The dwarf and the sorceress looked at each other and then at him. The dwarf shrugged. Karnea smiled.
They passed cables of living flesh that ran from huge bladders of some leathery material. When Kormak looked closely he could see that the bladders had vestigial eyes and were living creatures themselves, some form of grossly mutated goblin. Clutching the walls were other goblin-like creatures, with massive bloated stomachs and breasts. They looked like certain ants he had seen in a broken hill, whose bodies had been turned into great receptacles to hold food for their kindred.
As had happened so often in the past, when he was confronted by the work of the Old Ones, he felt an oppressive sense of the vast, alien strangeness of their knowledge. They had forgotten more than men had learned in all their history, and they had bent that knowledge to many awful purposes.
Graghur looked like the meanest of monsters but it was a shape he had chosen for himself when he could look like anything he wanted. Here was proof of the depth of his knowledge and the power of his magic. He had created these pits in which monsters were being born and Kormak had no idea why. He might have been creating an army or simply probing the secrets of life, the way some alchemists did. When Graghur died all this knowledge would be removed from the world. So much had been lost already and Kormak had been responsible for some of the destruction. If he lived he would be responsible for more.
Even if he won, he would not change the fact that compared to Graghur he was an insect. To the Old Ones, he was like one of those biting flies that spread the plague. He felt very small. That was one of the reasons he enjoyed slaying the Eldrim.
Somehow he did not feel like telling Karnea that.
They made their way across the huge chamber, moving slowly, treading quietly. Kormak saw the distant shadowy figures of several great goblins hauling barrels to the pools and dumping their contents into the murky fluid.
He wished they had half a dozen good bowmen. He could have killed all the goblins swiftly, but ranged weapons were not something dwarves were good with. They seemed to rely on war engines and explosives. Explosives they had but those would only give away their position to the sharp-eared goblins.
They passed another pit. This one held a less well-developed inhabitant. It did not have any skin as yet, merely muscle and vein. It looked as if it had been flayed alive. It did not move. Perhaps it was dead or dormant. They moved beyond one of the huge bladder creatures. Its stomach expanded and distended. Something pulsed through the flesh cable leading from it to the nearest pool.
Ferik wrinkled his nose. His beard twitched, tendrils writhing. “I smell Utti,” he said.
Kormak looked at him astonished. The dwarf must have a nose like a bloodhound. “How can you smell anything over this stink?”
“How can you not?”
“You can lead us to him?”
“Yes. Given time.”
“And the fact we will have to find our way through an army of goblins.”
Ferik let his beard touch the floor. “There are several hundred. They took a lot of casualties at the gates of the Dwarfhold. Graghur has not had time to breed more.”
“That’s all right then. The ten of us should be more than enough to see off a mere few hundred,” Kormak said.
“I like your attitude, man,” Ferik said. Kormak wondered whether the dwarves had any word for irony in their language. “But we will need to be cunning and strike by stealth. I catch a whiff of the Eldrim now. He is ahead of us, I am guessing in the great central chamber. It is the heart of the mine. I used to play there when I was a lad.”
They passed another pit. In this one was a monstrous goblin centaur, a hybrid of Yellow Eye and a great dire wolf. It looked awake. Its eyes glared back at him ferociously and it began to reach out. A huge hand emerged from the fluid. Kormak stepped back, readying his axe.

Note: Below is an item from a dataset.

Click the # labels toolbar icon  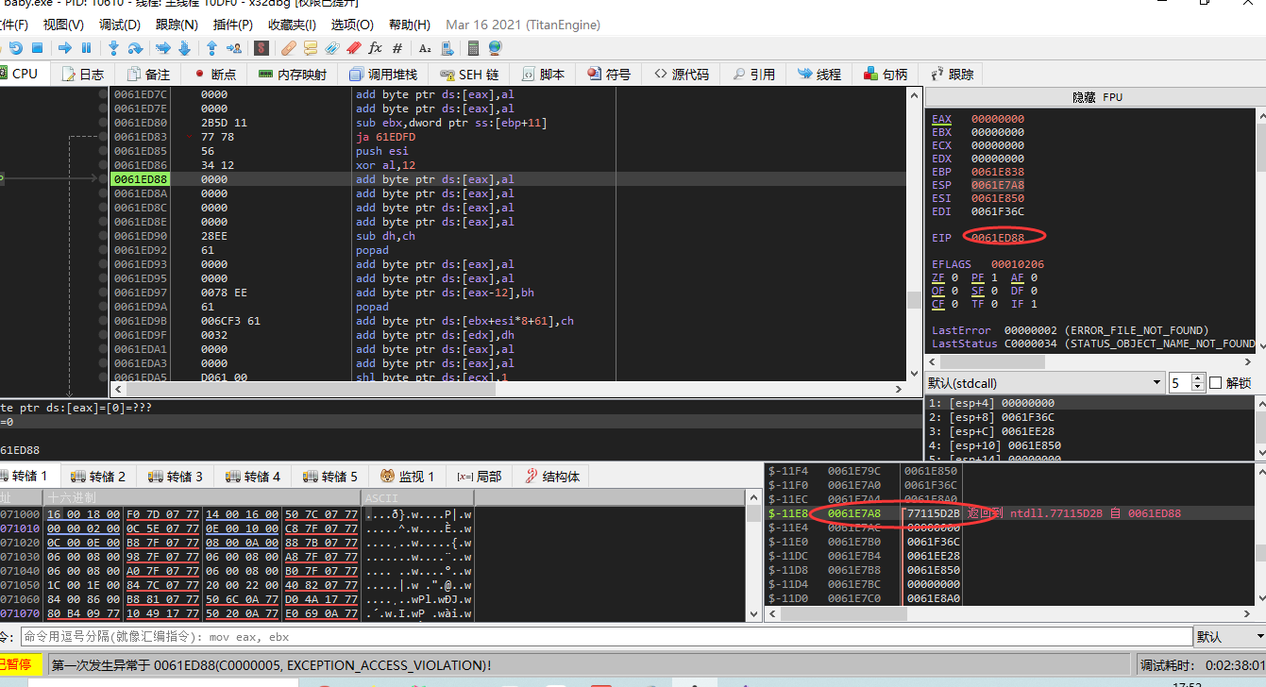click(397, 48)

The monster dragged itself up and out and gave a great gurgling cough, spraying fluid through the air, splattering everything nearby. It snarled revealing shark-like teeth and reached for him with long sharp claws.

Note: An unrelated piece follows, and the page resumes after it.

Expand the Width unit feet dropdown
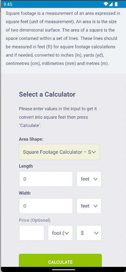 pyautogui.click(x=89, y=206)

“So much for being stealthy,” Ferik said. He lashed out at the monster with his axe. Boreas leapt forward, hitting it with his hammer and over-balancing it back into the pit. Kormak could see some of the great goblins looking around, attracted by the noise.
Sasha cursed, raised her stonethrower and fired a runestone at them. The explosion hurled the goblins through the air, garments alight, flesh torn. One of them tumbled into a pool. The fluid bubbled and another massive figure erupted from it, something that looked like a monstrous goblin body with the head of an octopus. It grabbed a goblin and dragged the screaming creature towards its maw.